Indeed, studies show that providing this leave costs relatively little but results in increased employee morale and productivity, reducing employee turnover, and helping the government avoid costly and timely hiring and training processes for new employees.
“This gives the government a competitive advantage over other employers,” explained Lee, who has just won the AFGE Outstanding Community Activism Award. She discussed how she has institutional knowledge so her work should want to retain her. "Because I’m very good at what I do, you don’t want to lose me. And so this is one thing you can do to retain me especially because there are so many things at work that are not very good right now.”
For someone with pregnancy complications like Tanyell Jackson, paid parental leave is a godsend.
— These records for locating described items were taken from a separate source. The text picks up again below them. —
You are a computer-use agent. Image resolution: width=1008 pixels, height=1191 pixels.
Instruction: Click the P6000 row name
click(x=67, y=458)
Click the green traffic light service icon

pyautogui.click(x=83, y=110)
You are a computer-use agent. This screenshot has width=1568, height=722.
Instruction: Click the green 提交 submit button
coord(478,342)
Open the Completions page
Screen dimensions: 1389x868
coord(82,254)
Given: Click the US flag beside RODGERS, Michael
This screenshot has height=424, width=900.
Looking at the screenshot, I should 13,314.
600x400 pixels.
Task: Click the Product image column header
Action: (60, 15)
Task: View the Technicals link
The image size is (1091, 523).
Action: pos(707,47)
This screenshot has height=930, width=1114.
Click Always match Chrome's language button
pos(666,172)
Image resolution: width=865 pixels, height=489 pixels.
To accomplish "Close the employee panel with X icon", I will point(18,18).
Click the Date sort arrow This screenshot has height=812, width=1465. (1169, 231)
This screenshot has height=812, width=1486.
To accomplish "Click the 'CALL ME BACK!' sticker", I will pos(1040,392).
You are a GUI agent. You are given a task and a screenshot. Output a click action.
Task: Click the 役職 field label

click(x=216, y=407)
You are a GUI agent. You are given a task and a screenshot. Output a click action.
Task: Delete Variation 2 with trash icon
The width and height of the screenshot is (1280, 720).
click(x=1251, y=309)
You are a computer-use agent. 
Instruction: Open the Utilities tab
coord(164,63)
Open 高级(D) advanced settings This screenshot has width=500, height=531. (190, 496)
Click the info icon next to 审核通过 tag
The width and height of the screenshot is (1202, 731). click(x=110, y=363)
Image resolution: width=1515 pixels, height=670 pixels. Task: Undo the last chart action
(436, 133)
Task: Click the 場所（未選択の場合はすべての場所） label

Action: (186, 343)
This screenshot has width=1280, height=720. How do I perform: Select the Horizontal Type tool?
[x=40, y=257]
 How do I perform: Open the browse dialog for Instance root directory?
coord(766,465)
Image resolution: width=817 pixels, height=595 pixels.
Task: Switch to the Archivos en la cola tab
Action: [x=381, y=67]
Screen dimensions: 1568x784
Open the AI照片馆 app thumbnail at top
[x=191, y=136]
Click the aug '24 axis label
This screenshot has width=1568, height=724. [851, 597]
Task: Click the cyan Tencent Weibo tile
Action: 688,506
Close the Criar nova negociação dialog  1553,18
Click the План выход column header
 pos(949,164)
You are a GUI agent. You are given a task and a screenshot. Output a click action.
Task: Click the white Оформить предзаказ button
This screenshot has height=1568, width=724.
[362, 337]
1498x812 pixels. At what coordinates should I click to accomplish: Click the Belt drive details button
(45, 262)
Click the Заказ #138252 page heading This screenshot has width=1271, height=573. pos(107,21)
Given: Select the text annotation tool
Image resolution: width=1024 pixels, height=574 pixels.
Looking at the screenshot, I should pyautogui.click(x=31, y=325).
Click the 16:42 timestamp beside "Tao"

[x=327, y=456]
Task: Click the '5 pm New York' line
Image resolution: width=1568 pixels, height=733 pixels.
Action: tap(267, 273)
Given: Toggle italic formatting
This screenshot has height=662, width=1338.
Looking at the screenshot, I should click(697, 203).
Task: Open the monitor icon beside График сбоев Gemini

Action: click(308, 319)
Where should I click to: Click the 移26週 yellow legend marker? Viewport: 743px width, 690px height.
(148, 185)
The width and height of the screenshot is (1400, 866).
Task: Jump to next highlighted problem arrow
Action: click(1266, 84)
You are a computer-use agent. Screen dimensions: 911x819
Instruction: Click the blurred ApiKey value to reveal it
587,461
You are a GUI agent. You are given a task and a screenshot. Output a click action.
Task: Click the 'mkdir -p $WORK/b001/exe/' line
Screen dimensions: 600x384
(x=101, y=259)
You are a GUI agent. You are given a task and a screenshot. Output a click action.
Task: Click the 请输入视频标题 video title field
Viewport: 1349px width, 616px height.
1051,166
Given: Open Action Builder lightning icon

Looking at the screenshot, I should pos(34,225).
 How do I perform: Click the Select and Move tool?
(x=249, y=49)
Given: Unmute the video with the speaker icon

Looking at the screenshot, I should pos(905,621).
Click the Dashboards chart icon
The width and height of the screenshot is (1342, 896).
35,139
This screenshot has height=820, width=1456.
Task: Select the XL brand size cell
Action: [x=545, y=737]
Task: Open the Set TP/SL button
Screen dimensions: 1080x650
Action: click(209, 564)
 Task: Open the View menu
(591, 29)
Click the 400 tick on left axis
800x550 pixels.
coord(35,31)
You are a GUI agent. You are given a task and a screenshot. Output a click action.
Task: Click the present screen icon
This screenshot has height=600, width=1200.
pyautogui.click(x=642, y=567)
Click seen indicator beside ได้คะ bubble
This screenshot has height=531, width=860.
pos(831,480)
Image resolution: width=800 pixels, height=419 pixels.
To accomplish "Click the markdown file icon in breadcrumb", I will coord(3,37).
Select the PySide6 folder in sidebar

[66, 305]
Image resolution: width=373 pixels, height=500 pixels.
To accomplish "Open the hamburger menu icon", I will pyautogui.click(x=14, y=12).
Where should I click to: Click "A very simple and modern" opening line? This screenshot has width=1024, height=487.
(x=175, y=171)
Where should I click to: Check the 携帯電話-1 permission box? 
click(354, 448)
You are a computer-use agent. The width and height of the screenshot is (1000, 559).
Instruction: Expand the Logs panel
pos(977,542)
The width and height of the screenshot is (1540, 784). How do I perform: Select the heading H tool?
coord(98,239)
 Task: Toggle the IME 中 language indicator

Jackson, a Department of Veterans Affairs medical supply technician in Montgomery, Ala., has been put on bed rest for four months and will continue to be until the birth of her baby boy in November. Because of that, she has used up all her leave, and without this paid parental leave benefit, it would have been very difficult for her to take care of the baby.
“Nobody can afford to take 12 weeks without pay,” said Jackson. “I think this benefit is good, especially for those who don’t have that kind of leave.”
Expanding paid parental leave
AFGE is working to expand paid parental leave to groups of federal workers who are currently ineligible because they are not Title 5 employees. This includes Federal Aviation Administration employees, certain Department of Veterans Affairs employees, District of Columbia Courts and Public Defender Services employees, certain employees of the Executive Office of the President and White House Office, non-screener personnel at the Transportation Security Administration, and Article I judges, including bankruptcy and magistrate judges.
We urge passage of the fiscal 2021 National Defense Authorization Act (NDAA) which has a provision that would include this technical correction. The House and the Senate have passed their versions of the bill. Conferees are meeting to iron out their differences to come up with the final version of the bill.